● **Task brief**
Using the records below, filter out every line that lacks "Medicine" and copy the rest.

● **Study material**
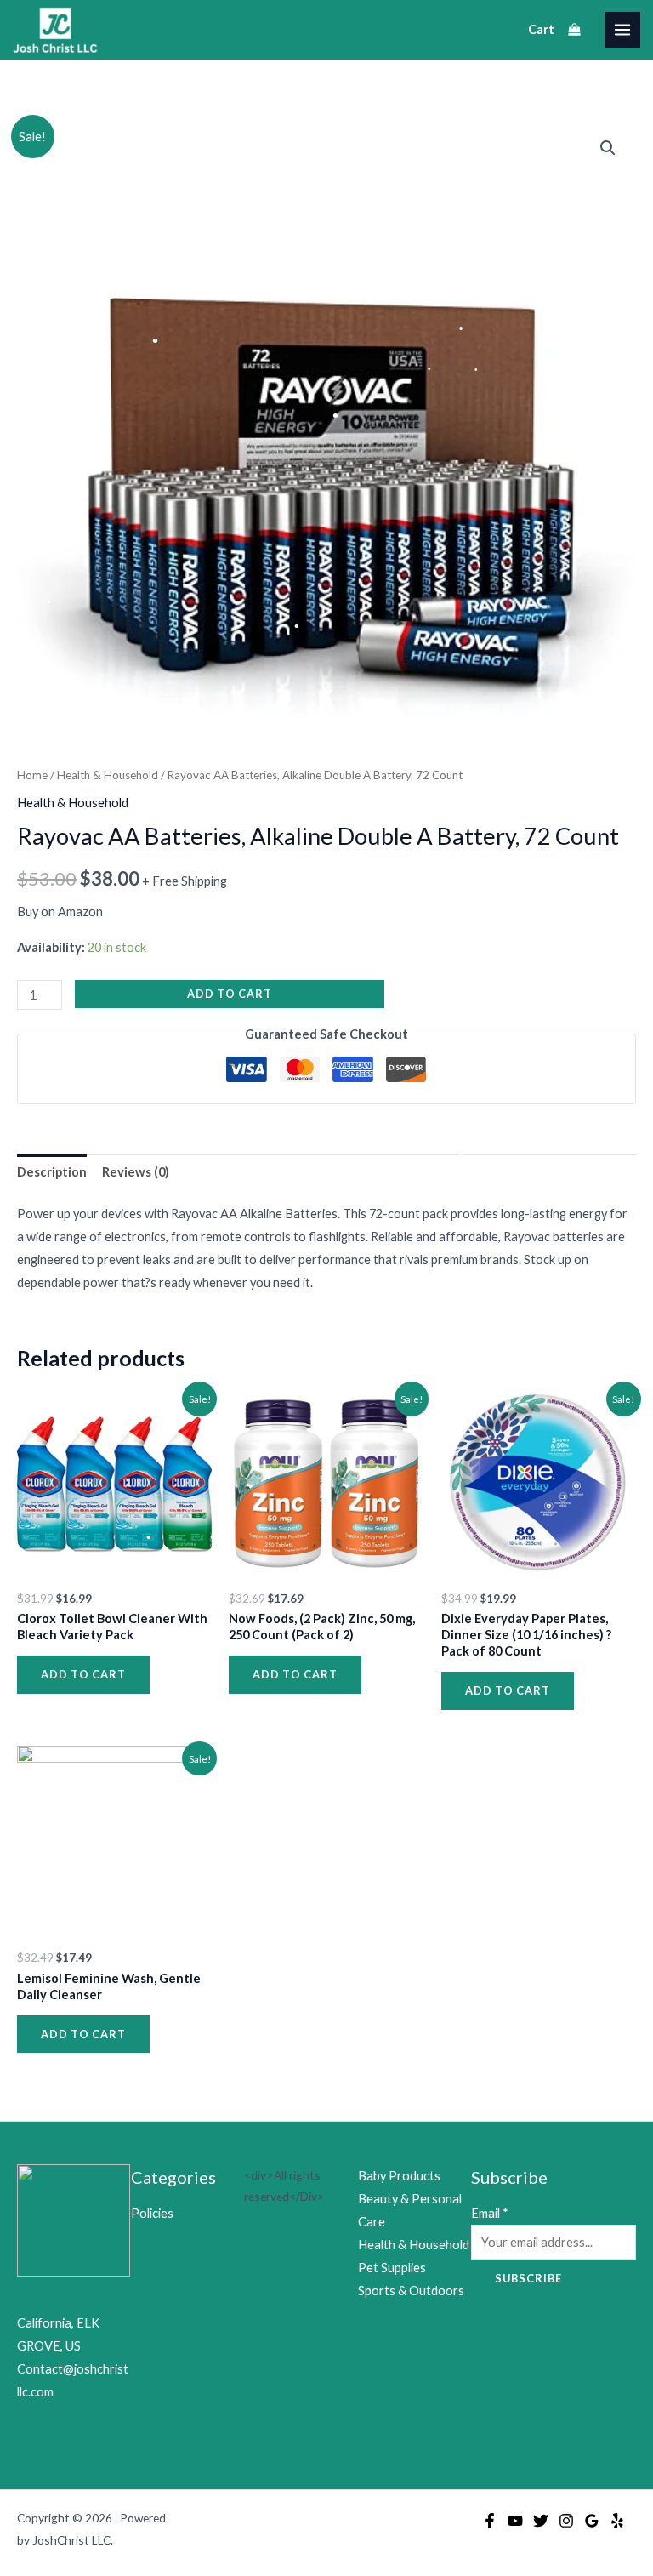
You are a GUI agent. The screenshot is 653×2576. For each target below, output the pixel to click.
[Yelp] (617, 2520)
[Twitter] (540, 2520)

==

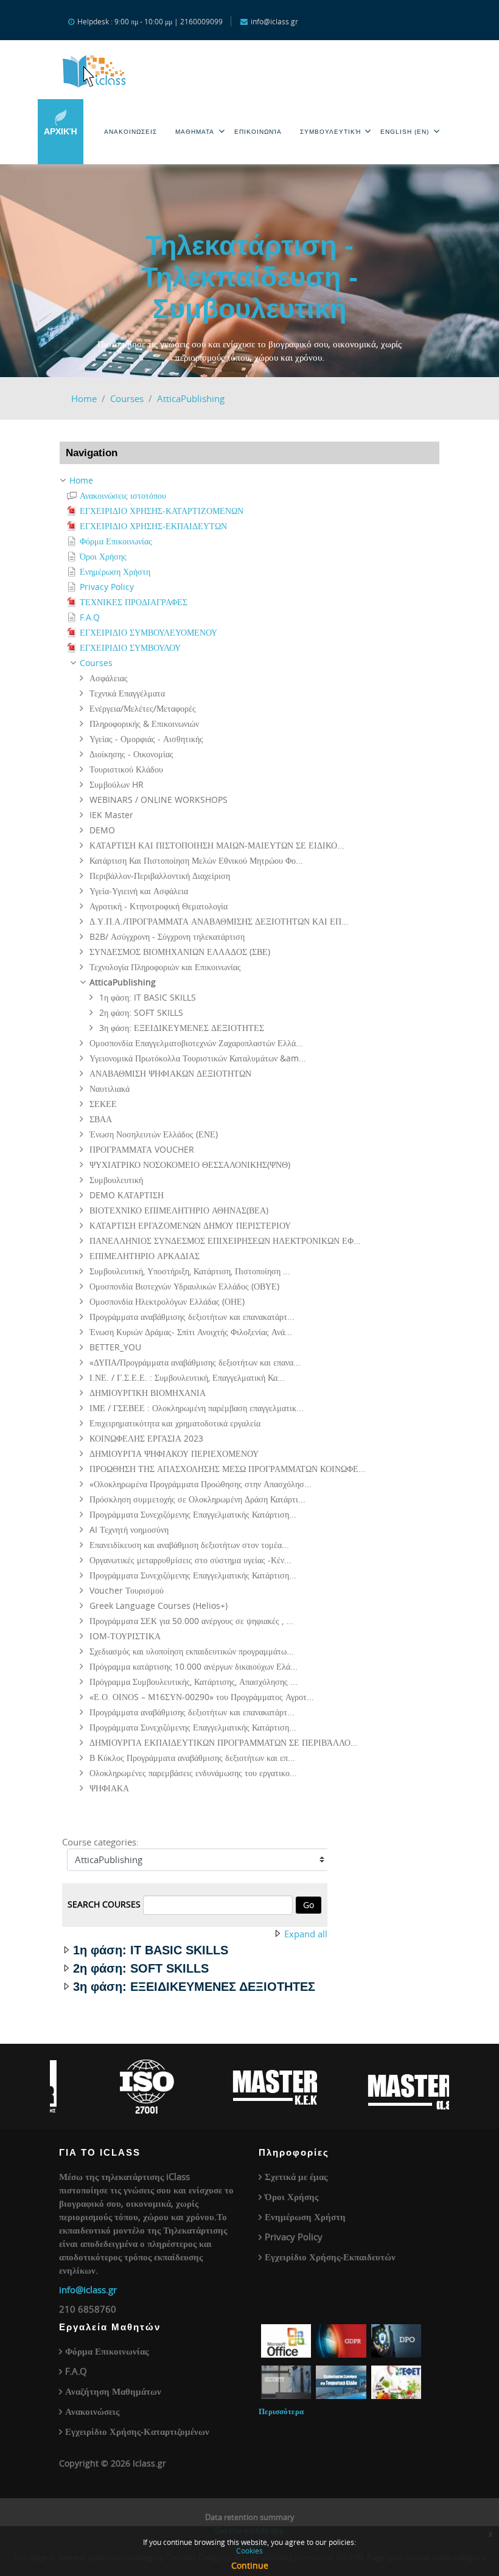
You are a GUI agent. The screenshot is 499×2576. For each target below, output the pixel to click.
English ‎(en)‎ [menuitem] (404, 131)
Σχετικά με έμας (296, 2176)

==

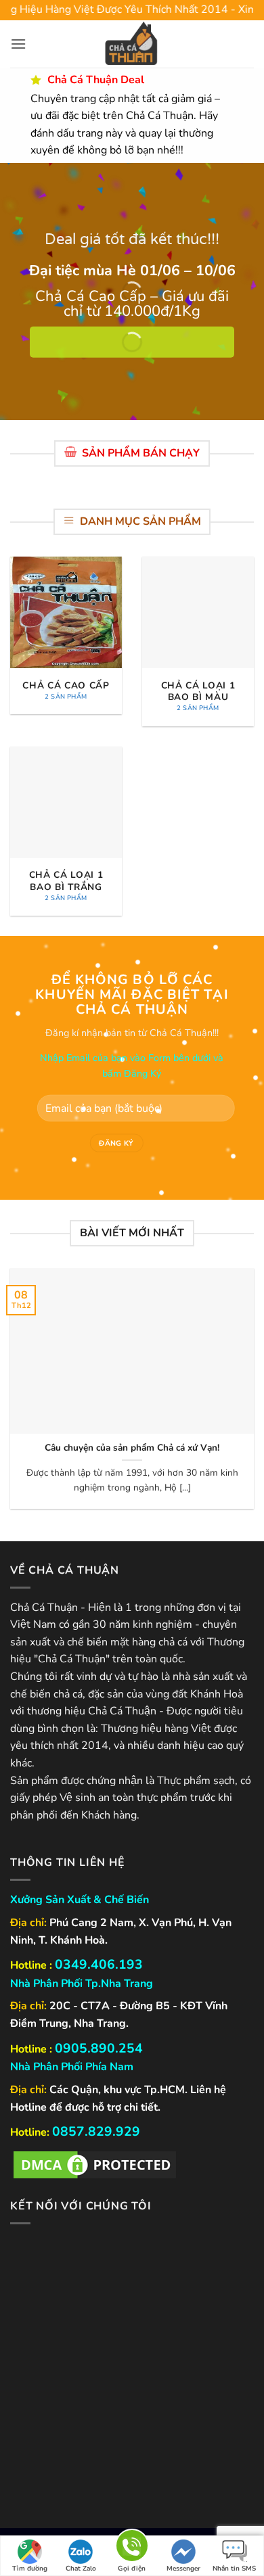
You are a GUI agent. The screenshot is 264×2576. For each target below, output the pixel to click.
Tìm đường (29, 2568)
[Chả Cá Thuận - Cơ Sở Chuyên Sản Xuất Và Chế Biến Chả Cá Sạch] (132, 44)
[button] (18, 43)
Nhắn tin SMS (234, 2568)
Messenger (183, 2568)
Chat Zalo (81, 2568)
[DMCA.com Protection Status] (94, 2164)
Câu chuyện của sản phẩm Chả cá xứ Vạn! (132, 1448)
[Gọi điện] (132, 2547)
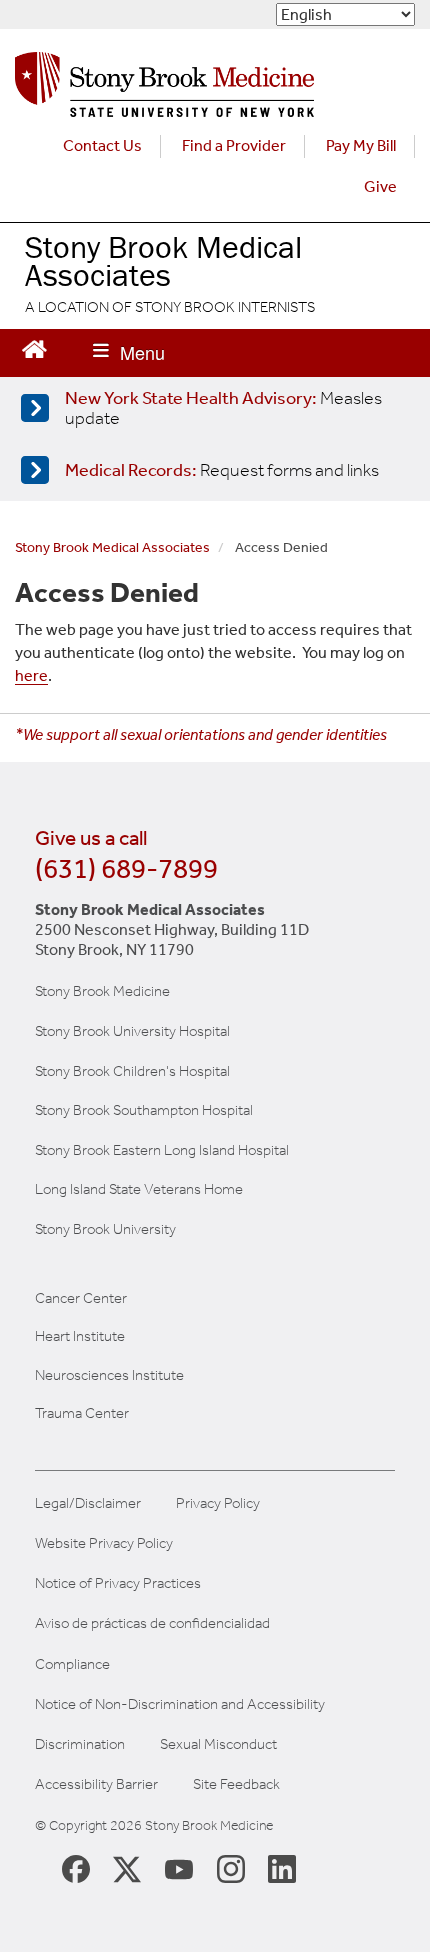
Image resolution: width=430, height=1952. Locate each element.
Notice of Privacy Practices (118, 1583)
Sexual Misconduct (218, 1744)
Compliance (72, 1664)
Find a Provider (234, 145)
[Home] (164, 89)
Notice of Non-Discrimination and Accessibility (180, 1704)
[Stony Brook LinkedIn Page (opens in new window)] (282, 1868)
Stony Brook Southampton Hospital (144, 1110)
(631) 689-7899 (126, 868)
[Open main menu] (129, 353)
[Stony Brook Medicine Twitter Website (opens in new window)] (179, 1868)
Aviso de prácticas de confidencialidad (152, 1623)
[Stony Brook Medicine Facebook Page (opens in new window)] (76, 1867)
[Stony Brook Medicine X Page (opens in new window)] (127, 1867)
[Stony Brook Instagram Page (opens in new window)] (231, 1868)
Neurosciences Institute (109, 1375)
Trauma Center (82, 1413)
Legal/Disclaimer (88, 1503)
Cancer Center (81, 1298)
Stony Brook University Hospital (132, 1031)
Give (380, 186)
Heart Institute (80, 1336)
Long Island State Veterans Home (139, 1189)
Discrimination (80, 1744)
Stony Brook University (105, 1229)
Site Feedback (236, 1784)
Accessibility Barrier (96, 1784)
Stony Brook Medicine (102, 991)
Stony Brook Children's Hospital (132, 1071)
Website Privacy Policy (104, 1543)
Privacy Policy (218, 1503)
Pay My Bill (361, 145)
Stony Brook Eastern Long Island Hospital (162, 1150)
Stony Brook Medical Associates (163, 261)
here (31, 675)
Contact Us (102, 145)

● **Answer to this task**
[Stony Brook Medicine Twitter Website (opens in new window)] (179, 1868)
[Stony Brook Medicine Facebook Page (opens in new window)] (76, 1867)
[Stony Brook Medicine X Page (opens in new window)] (127, 1867)
Stony Brook Medicine (102, 991)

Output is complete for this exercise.